Aglomerasi Metropolitan Politik Pemerintahan

MHQ Internasional Disabilitas Netra Sukses Digelar di Jakarta: Dukung Akses Belajar Alquran yang Inklusif

Hilmi Setiawan • Senin, 8 Desember 2025 | 21:54 WIB
Menteri Agama (Menag) Nasaruddin Umar dalam penutupan Musabaqoh Hifdzil Qur
Menteri Agama (Menag) Nasaruddin Umar dalam penutupan Musabaqoh Hifdzil Qur

JawaPos.com - Menteri Agama (Menag) Nasaruddin Umar bersyukur Indonesia jadi tuan rumah Musabaqoh Hifdzil Qur'an (MHQ) Internasional untuk Disabilitas Netra. Dia berharap ajang tersebut digelar secara rutin.

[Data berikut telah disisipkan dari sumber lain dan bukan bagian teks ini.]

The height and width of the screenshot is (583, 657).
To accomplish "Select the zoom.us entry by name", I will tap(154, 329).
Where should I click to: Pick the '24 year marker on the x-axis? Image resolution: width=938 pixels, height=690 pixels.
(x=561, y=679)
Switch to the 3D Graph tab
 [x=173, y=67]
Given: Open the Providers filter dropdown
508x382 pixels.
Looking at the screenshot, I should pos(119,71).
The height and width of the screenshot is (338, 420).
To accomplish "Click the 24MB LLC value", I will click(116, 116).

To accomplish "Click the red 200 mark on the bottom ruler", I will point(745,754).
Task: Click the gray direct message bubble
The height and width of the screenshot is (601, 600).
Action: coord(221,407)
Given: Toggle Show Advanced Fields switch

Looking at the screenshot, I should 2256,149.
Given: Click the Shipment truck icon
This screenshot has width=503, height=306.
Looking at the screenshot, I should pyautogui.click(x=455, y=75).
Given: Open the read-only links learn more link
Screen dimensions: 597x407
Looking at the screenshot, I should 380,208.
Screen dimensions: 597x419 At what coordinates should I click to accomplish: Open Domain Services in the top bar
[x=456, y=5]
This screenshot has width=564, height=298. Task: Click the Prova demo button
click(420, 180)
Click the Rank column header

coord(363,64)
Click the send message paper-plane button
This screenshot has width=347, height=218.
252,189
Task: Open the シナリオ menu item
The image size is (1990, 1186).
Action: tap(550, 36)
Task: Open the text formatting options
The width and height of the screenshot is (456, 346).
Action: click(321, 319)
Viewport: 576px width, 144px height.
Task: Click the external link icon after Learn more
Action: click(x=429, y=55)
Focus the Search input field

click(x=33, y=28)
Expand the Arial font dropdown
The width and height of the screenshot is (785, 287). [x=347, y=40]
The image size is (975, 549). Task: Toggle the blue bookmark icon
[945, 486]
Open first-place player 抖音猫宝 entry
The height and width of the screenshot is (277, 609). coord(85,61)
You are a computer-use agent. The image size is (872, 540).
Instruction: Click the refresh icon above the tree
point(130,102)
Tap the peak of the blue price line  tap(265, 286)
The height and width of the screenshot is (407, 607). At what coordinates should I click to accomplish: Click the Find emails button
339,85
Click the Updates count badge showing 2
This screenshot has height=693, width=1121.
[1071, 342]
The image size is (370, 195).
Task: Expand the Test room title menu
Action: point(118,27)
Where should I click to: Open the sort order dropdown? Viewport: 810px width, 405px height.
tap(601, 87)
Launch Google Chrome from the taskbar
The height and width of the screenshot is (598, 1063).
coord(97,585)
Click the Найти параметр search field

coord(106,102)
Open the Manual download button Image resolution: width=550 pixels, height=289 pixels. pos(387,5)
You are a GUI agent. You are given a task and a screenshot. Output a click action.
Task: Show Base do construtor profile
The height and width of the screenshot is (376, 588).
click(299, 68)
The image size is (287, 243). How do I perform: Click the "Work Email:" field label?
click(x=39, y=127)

Supaya membuka akses belajar Alquran yang inklusif untuk masyarakat.

Dia mengatakan perlombaan kerjasama Kemenag Liga Muslim Dunia (Muslim World League/MWL) itu penting. Karena jadi wadah menyalurkan bakat-bakat unggul penghafal Alquran di kalangan disabilitas netra. Khusus MHQ Internasional Disabilitas Netra yang digelar di Jakarta pekan lalu itu, diikuti peserta dari 12 negara.

"Acara seperti ini harus dijalankan secara rutin," katanya. Bahkan dia berharap semakin banyak negara yang mengirimkan jagoannya. Bagi Nasaruddin belajar Alquran itu adalah ranahnya qalbu atau hati. Sehingga keterbatasan fisik bukan jadi penghalang.

Imam Besar Masjid Istiqlal itu mengatakan, musabaqah bukan hanya ajang unjuk kemampuan para hafiz dan qari. Tetapi juga momentum strategis untuk memperkuat kecintaan masyarakat terhadap Alquran. Dia berharap penyelenggaraan MHQ Disabilitas Netra Internasional dapat menjadi agenda berkelanjutan agar manfaatnya semakin luas.

“Dengan hadirnya musabaqah seperti ini, betul-betul mengguncang masyarakat Indonesia bahwa negeri ini memiliki keajaiban luar biasa yang ditampilkan para peserta,” ujarnya. Dia mengatakan Indonesia sudah berpengalaman menyelesaikan MTQ secara berkala. Nantinya ajang kompetisi hafidz di tanah air jadi saringan untuk mengirim peserta di tingkat internasional.

Dia menjelaskan Indonesia memiliki potensi besar dalam mengembangkan nilai-nilai Alquran di tengah masyarakat. Antusiasme publik serta banyaknya talenta muda penghafal Alquran menjadi modal penting bagi Indonesia untuk terus memperkuat ekosistem Qurani di tanah air.

Baginya Indonesia adalah lahan subur untuk menyemaikan bibit-bibit nilai Alquran. "Kita sangat berbangga menjadi warga bangsa Indonesia,” tambahnya.